SHORT TASK 1: Reproduce the entire passage on fast fashion word for word.

-- START SOURCE --

How many fashion purchases do you make annually? American shoppers buy over 68 garments per year, according to Rent the Runway. That’s more than one new piece of clothing a week, which on average, will only get worn around seven times before the item is purged to make room for new pieces. 

While your newsfeed might be jam-packed with articles on climate change and plastic pollution, another serious concern that gets far less airtime is fast fashion, a term used to describe the incredibly rapid turnover of fashion styles by retailers. It’s also the biggest polluter after oil and gas, according to a study by the Danish Fashion Institute.

In fact, the fashion industry produces 10 percent of humanity’s carbon emissions, according to UNEP. Producing polyester (a plastic found in 60 percent of garments) releases two to three times more carbon emissions than cotton. Not only that, polyester can’t break down in the ocean the way cotton does. 

Water-use and contamination make the situation even more grim. It takes about 700 gallons of water to produce one cotton shirt; dyeing garments causes excessive pollution since the water leftover from the dyeing process is often dumped into ditches, streams, or rivers.

-- END SOURCE --
-- START SUPPLIED INFORMATION --

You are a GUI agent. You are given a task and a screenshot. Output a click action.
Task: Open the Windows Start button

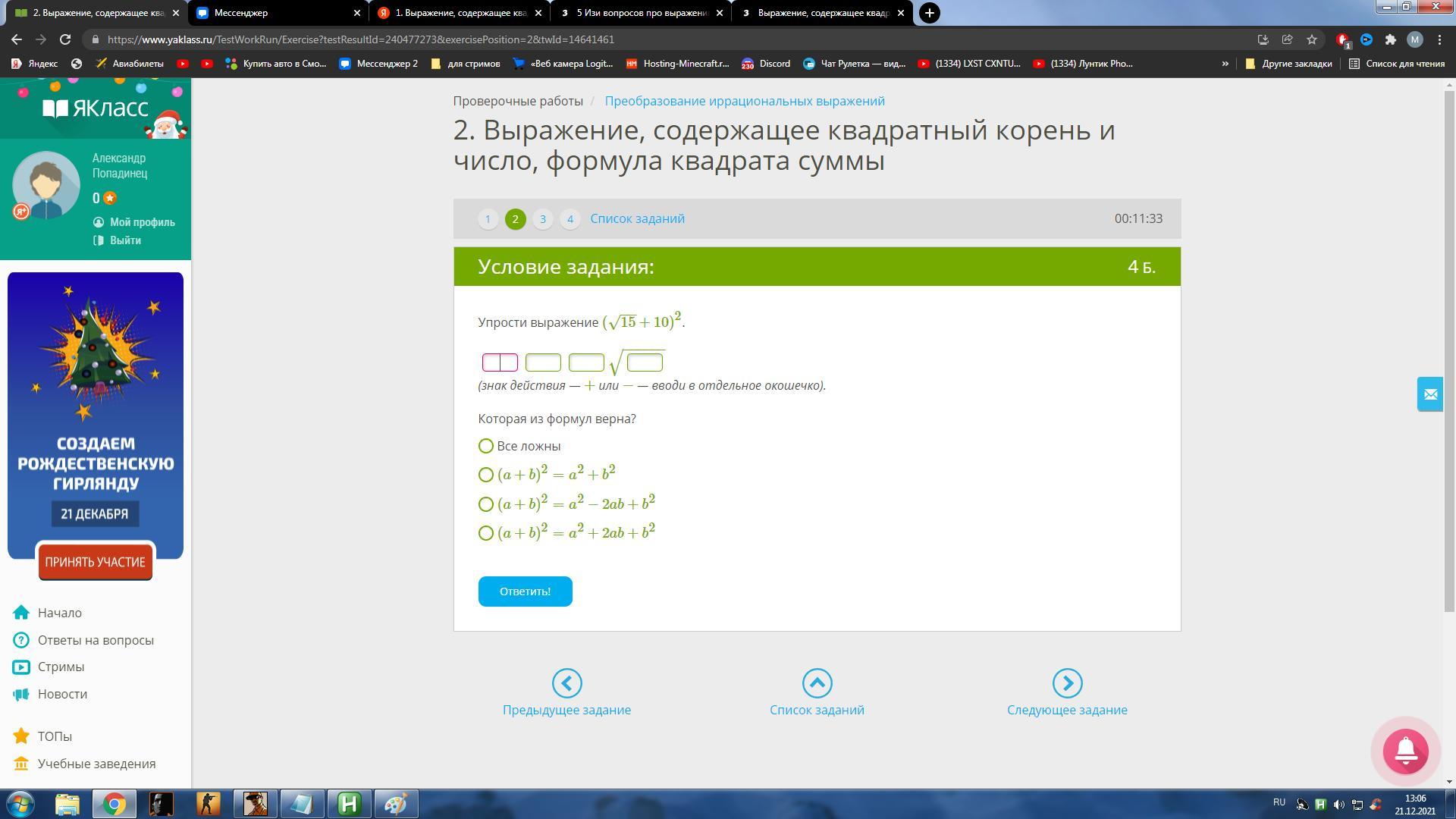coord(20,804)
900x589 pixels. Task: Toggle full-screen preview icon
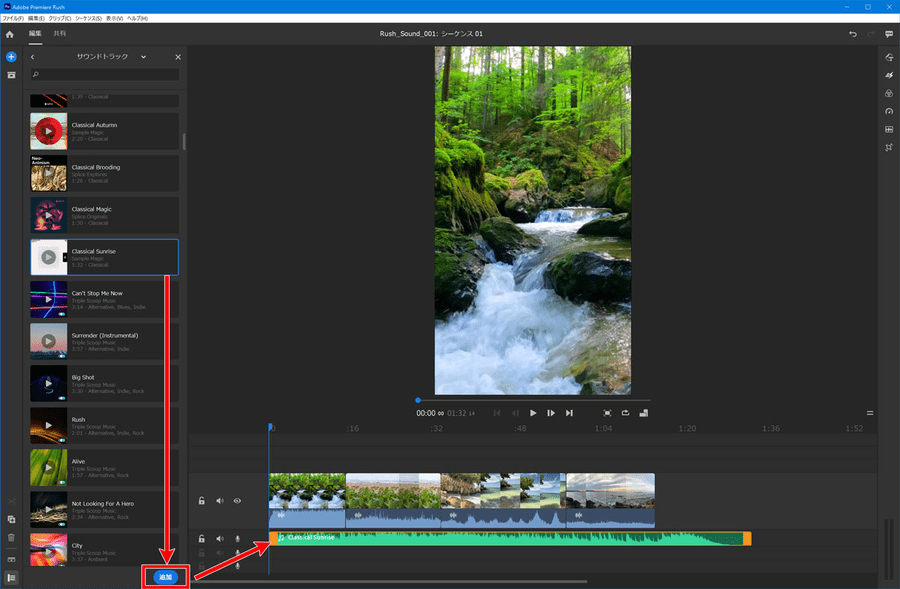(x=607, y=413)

-- END SUPPLIED INFORMATION --

SHORT TASK 2: Please scale the records in the stretch from the line containing "900x589 pixels. Task: Toggle" through the end of the records. Write those lines out again, requests included, with every coordinate in the answers multiplied by 0.6 and rounded to a whole number (halves round up). Give only those lines, and leave the pictures out.

CORRECT OUTPUT 1:
How many fashion purchases do you make annually? American shoppers buy over 68 garments per year, according to Rent the Runway. That’s more than one new piece of clothing a week, which on average, will only get worn around seven times before the item is purged to make room for new pieces. 

While your newsfeed might be jam-packed with articles on climate change and plastic pollution, another serious concern that gets far less airtime is fast fashion, a term used to describe the incredibly rapid turnover of fashion styles by retailers. It’s also the biggest polluter after oil and gas, according to a study by the Danish Fashion Institute.

In fact, the fashion industry produces 10 percent of humanity’s carbon emissions, according to UNEP. Producing polyester (a plastic found in 60 percent of garments) releases two to three times more carbon emissions than cotton. Not only that, polyester can’t break down in the ocean the way cotton does. 

Water-use and contamination make the situation even more grim. It takes about 700 gallons of water to produce one cotton shirt; dyeing garments causes excessive pollution since the water leftover from the dyeing process is often dumped into ditches, streams, or rivers.

CORRECT OUTPUT 2:
900x589 pixels. Task: Toggle full-screen preview icon
(x=364, y=248)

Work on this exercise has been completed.